== Source data ==

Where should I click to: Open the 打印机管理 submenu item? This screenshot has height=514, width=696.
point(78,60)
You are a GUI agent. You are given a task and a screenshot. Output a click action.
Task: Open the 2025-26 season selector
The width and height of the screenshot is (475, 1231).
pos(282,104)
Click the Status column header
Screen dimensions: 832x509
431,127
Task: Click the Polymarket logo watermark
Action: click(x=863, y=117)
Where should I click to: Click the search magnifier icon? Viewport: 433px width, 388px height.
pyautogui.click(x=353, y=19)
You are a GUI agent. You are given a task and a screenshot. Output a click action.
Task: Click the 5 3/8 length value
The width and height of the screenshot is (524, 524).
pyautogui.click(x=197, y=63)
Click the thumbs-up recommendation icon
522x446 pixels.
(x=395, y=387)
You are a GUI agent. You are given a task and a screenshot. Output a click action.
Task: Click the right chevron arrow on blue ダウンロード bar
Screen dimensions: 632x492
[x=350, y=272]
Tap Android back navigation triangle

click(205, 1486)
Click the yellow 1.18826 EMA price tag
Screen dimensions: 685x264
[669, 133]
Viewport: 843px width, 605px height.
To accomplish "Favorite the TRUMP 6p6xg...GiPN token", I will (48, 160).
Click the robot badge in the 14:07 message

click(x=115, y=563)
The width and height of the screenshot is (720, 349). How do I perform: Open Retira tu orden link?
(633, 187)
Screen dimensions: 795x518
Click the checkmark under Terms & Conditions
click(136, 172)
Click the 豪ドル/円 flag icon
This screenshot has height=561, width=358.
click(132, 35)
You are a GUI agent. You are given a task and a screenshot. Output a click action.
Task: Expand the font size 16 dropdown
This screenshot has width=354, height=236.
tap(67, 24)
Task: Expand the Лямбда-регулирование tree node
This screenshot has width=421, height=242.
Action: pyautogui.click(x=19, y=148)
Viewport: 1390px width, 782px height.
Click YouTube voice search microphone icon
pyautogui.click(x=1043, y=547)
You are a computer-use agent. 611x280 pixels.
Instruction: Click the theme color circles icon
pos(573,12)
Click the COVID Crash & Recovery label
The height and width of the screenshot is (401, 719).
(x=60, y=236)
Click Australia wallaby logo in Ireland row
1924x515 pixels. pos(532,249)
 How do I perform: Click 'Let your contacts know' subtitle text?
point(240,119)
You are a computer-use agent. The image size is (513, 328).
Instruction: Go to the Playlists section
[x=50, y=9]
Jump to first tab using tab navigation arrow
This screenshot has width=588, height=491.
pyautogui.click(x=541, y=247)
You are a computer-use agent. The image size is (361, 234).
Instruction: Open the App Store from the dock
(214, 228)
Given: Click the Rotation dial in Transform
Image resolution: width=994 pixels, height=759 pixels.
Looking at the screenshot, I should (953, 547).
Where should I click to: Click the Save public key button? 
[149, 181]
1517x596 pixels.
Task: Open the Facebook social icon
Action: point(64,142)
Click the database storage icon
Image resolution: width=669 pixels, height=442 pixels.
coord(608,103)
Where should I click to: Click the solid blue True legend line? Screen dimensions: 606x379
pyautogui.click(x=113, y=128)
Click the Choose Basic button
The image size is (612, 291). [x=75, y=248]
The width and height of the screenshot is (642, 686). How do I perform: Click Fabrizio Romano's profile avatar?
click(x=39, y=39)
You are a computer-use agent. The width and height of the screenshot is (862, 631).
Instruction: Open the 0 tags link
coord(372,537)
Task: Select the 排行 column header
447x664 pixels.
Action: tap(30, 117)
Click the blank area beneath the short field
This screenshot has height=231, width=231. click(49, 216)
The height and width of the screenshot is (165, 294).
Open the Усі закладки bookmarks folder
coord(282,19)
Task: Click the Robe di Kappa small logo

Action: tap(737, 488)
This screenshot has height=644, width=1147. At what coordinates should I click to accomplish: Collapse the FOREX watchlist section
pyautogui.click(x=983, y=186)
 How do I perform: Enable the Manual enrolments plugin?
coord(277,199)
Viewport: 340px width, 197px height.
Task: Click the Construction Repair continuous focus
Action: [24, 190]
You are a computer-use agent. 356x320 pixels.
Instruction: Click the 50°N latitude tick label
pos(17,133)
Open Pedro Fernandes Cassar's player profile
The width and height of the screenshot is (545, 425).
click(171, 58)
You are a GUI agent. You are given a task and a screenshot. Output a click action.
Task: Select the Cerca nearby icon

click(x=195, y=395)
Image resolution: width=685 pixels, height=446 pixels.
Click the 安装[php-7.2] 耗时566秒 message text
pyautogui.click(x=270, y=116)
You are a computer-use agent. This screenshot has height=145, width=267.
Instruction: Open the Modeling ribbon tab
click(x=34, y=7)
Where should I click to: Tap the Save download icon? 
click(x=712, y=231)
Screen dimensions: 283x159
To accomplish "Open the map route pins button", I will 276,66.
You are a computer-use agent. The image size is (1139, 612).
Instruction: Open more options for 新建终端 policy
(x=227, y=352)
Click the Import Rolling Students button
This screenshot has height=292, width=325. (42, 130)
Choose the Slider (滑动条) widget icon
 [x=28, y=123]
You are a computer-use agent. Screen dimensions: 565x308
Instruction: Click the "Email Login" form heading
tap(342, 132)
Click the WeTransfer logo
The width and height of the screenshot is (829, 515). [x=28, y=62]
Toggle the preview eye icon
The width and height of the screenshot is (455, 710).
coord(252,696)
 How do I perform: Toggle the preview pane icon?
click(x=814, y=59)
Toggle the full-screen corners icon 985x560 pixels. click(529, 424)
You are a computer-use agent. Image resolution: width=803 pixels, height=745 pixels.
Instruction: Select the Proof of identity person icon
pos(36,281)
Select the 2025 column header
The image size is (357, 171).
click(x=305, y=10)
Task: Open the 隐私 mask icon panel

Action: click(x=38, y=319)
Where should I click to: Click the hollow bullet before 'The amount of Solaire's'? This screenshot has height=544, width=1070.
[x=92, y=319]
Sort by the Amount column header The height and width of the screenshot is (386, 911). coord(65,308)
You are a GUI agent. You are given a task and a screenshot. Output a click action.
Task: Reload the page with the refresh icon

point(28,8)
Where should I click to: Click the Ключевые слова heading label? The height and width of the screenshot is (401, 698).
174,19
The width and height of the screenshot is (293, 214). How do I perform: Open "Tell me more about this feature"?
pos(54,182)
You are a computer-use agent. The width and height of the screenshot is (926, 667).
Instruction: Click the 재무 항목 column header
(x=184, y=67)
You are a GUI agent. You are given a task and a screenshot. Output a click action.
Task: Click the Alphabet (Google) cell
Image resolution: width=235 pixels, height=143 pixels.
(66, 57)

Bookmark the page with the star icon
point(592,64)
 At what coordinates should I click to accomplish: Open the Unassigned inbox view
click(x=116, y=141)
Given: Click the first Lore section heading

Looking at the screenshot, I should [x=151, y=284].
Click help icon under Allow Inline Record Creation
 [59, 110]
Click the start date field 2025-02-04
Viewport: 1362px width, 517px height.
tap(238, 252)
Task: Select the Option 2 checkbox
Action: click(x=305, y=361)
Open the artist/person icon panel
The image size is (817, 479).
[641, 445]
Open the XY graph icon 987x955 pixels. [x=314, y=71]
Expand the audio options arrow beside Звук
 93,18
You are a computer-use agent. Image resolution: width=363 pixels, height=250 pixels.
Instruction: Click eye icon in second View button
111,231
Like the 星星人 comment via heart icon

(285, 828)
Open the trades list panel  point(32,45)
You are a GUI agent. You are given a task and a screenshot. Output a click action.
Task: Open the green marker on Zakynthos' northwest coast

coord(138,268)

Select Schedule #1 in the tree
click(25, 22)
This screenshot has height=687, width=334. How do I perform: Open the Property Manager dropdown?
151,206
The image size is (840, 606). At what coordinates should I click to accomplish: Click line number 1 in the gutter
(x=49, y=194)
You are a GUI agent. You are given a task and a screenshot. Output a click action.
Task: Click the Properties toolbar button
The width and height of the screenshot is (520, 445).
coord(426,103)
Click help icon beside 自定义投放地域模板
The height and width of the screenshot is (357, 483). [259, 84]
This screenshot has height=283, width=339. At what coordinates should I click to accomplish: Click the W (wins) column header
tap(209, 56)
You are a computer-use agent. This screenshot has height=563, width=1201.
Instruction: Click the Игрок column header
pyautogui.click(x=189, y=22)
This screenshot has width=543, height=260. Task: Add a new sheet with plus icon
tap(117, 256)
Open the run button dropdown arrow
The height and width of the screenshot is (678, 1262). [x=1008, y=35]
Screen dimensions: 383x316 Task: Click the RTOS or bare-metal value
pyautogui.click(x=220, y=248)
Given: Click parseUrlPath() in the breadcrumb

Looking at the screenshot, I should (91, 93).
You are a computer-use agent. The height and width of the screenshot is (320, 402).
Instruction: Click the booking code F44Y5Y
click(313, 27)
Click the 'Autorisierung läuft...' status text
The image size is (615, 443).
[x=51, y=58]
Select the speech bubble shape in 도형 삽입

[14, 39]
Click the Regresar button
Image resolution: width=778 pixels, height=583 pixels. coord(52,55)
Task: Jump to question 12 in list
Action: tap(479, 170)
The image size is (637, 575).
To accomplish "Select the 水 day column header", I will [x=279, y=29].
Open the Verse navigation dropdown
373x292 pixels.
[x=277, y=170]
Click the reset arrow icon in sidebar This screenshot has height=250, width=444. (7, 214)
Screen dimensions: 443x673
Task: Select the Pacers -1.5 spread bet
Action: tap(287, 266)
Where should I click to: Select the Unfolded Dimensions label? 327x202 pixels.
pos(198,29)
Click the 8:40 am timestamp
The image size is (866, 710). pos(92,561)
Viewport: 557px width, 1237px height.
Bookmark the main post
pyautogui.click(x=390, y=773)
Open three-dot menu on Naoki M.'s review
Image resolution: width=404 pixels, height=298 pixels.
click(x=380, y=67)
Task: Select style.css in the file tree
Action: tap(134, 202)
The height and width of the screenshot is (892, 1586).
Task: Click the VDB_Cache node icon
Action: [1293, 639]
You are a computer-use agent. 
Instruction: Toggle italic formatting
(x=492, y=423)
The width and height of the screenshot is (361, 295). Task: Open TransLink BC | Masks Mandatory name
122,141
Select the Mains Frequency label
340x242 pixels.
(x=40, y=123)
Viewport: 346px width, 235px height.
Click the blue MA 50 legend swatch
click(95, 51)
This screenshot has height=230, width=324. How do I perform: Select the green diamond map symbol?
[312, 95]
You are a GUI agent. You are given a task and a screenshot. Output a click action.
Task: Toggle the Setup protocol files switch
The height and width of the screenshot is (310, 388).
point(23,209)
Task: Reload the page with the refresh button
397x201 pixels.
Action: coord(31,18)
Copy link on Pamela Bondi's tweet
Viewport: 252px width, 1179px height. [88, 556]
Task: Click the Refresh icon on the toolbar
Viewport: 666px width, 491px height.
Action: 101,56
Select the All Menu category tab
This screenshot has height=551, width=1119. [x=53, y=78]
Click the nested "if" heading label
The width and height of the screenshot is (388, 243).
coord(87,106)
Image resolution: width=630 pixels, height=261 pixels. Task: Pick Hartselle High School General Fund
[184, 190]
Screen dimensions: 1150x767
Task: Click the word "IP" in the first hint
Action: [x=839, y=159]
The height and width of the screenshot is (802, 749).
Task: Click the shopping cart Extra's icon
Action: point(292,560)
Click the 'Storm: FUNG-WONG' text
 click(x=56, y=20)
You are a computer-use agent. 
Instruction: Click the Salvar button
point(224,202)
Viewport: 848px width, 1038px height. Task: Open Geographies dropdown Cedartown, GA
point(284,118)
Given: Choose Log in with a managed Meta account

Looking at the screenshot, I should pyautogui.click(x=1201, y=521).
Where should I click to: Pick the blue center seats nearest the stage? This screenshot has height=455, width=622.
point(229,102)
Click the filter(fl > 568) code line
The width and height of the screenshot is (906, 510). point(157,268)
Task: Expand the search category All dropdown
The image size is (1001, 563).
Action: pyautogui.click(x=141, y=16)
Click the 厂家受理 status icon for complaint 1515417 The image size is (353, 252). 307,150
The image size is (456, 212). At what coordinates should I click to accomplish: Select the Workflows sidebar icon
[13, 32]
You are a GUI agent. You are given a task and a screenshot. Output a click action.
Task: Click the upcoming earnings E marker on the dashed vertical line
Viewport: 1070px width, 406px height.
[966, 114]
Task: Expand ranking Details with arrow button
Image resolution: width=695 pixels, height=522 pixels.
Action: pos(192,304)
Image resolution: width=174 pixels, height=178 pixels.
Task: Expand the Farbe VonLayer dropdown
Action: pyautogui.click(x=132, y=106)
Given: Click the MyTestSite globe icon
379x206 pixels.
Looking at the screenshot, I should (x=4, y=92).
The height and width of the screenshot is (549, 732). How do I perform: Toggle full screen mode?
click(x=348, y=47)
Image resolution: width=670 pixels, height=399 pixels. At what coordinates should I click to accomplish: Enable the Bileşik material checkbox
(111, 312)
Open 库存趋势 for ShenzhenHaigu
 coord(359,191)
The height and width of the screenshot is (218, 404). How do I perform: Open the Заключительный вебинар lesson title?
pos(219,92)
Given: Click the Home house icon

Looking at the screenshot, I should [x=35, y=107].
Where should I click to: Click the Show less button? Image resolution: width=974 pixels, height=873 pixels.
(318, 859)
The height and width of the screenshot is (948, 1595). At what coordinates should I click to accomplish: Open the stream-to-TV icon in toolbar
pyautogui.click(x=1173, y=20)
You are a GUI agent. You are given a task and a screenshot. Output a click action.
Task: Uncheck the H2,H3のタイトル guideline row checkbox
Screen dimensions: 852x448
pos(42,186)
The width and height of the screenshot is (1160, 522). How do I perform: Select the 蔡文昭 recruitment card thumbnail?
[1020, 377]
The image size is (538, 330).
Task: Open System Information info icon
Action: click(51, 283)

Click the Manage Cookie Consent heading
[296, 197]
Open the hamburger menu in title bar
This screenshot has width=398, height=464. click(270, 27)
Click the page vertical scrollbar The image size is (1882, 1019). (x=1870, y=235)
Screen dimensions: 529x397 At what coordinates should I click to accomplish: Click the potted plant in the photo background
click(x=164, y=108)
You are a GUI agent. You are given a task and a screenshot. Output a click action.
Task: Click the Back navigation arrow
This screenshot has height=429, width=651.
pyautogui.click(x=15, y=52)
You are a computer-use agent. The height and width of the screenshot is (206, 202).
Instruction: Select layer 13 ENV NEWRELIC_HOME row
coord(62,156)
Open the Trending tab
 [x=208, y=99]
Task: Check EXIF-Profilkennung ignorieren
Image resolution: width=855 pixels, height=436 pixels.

===

Task objective
State the number of lines in the entries above that contain the word "vertical", and nothing more.

Solution for this problem
2